===== TEXTAUSZUG =====

Das Gedächtnis der Tracht

Regt sich heute in einer beliebigen österreichischen Gemeinde das Bedürfnis, ersehnter lokaler Identität durch Einführung einer Ortstracht sichtbaren Ausdruck zu verleihen, dann kann auf einen Fundus historischer Vorbilder zurückgegriffen werden. Der Bestand an Vorlagen, Bilder und – was wichtig ist – an Deutungen wächst und erneuert sich beständig.

Das Gedächtnis der Tracht – und das meint stets auch des sammelnden und forschenden Interesses dafür – ist lang. Ein Befund zur Lage der Volkstracht würde (fragte man, was es „noch“ und nicht danach, was es „neu“ und „ansonsten“ gibt) heute kaum anders lauten wie Ende des 19. Jahrhunderts. Einmal mehr erweist sich die Ethnografie (als Beschreibung von Kultur, wie sie „Land und Leute“ umgibt) als Zeitmaschine.

Selten erscheint für einen Gegenstand der Volkskultur die Konsistenz so erschrieben wie im Fall der so genannten Volkstracht und beständig sind nicht zuletzt die (oft paradox ungleichzeitigen) Bilder, die von ihr gezeichnet werden. Die reine (Volks-)Tracht hat es nie gegeben. Der Begriff bezeichnet vielmehr unterschiedliche Phänomene.[386] Für die museale Repräsentation von Volkskultur spielten Trachten bereits früh eine entscheidende Rolle.[387] Kleidungsforschung hat sich in der Gegenwart von den Realien (Material, Schnitt) auf deren Bedeutung – kommunikativer Aspekt von Kleidung, identitätsbildende und symbolisch-repräsentative Funktionen – verlagert.

Vom „Kostümwesen“ zu den so genannten Volkstrachten

Vor etwa 200 Jahren setzte eine Bildtradition ein, für die ein Miteinander aus forschender Dokumentation und kreierender Praxis typisch ist. Dazu einige Beispiele:

  • 23 Darstellungen der Nationaltrachten in den Kronländern (ein Hochzeitsgeschenk an Kaiserin Elisabeth, 1854, ausgeführt vom Aquarellisten und „Hoftheater-Costumeur“ Albert Decker (1817–1871). Es ist anzunehmen, dass Decker zur Herstellung der Skizzen nicht alle Kronländer bereist hat, sondern von den seit Ende des 18. Jahrhunderts entstehenden Vorbildern freien Gebrauch gemacht hat.)

===== QUELLDATEN =====

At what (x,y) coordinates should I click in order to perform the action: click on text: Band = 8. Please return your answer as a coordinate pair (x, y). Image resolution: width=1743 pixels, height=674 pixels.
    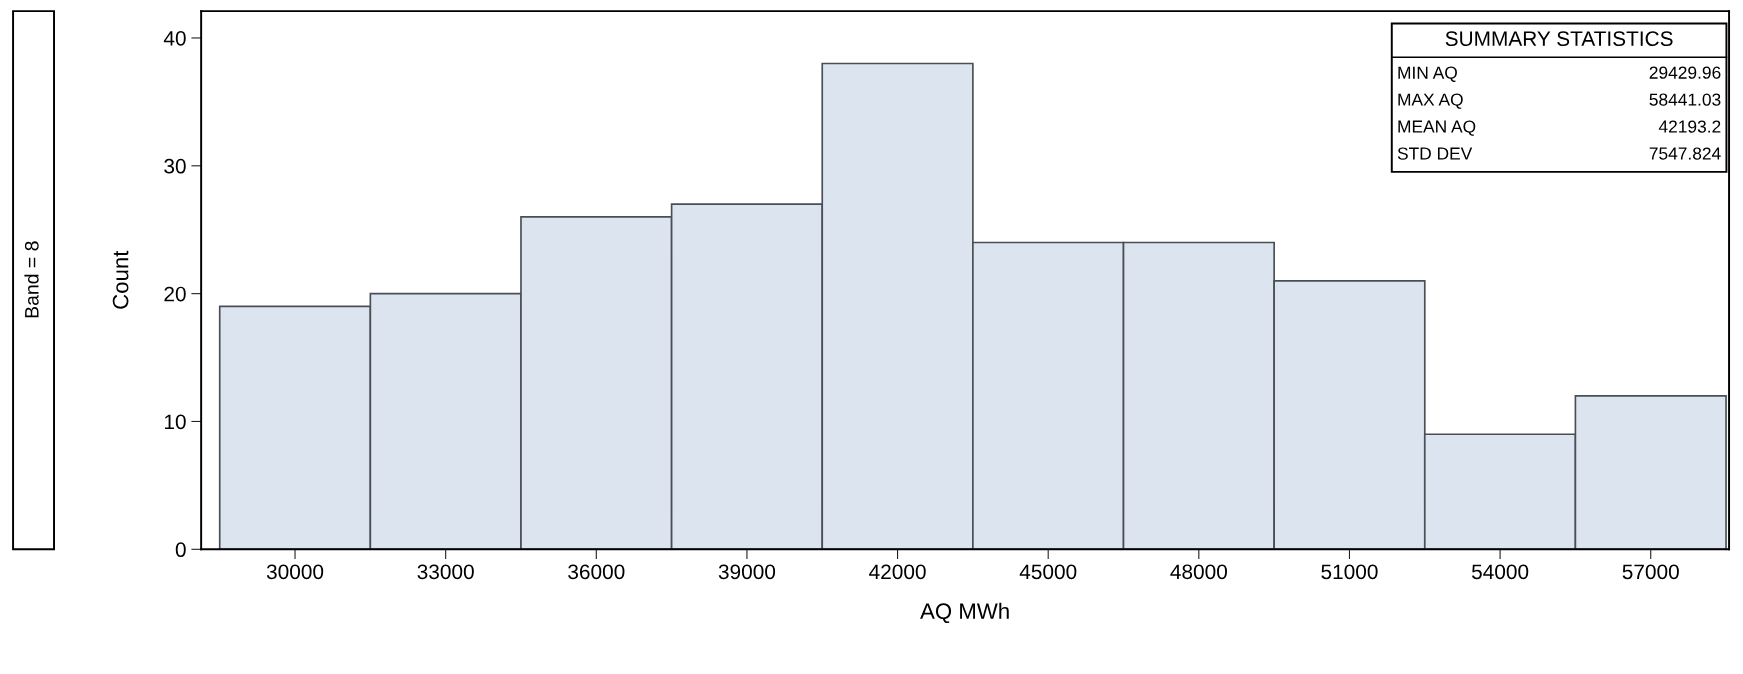
    Looking at the image, I should click on (32, 280).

=====

AUFGABEN:
A - Stimmen die folgenden Aussagen mit dem Text über die Volkstracht überein? Beantworte jede mit Ja oder Nein und zitiere die entscheidenden Worte wörtlich.
(i) Die Darstellungen der Nationaltrachten waren ein Hochzeitsgeschenk an Kaiserin Elisabeth.
(ii) Laut Text hat es die reine Volkstracht tatsächlich gegeben.
(iii) Die beschriebene Bildtradition setzte vor etwa 100 Jahren ein.
B - Führe den Text über die Volkstracht im Anschluss an das Beispiel zu Albert Decker mit einigen Sätzen fort.
Das Material stammt aus einer anderen Quelle als der Text.

LÖSUNGEN:
A -
(i) Ja: „ein Hochzeitsgeschenk an Kaiserin Elisabeth, 1854“
(ii) Nein: „Die reine (Volks-)Tracht hat es nie gegeben.“
(iii) Nein: „Vor etwa 200 Jahren setzte eine Bildtradition ein“

B -
  • Salzburger Kuenburg-Sammlung um 1790, in ihrer Zeit unpubliziert, um 1900 bereits kopiert.

  • Von Konrad Mautner wurde die Reproduktion der von Erzherzog Johann veranlassten Sammlung Steirischer Trachtenbilder (Sammlung Graf Meran) betrieben und stellte später die Grundlage des „Steirischen Trachtenbuches“[388] dar. Konrad Mautner, ein Wiener Industriellensohn aus jüdischem Hause, hatte in der Ausseer Sommerfrische Trachten kennen gelernt, studiert, gesammelt und gezeichnet. Die Bewohner von Gössl waren von Mautner begeistert und zogen mit ihm als „wandernder Trachtensaal“ noch vor dem Ersten Weltkrieg zu Heimatschutz- und Trachtenfesten.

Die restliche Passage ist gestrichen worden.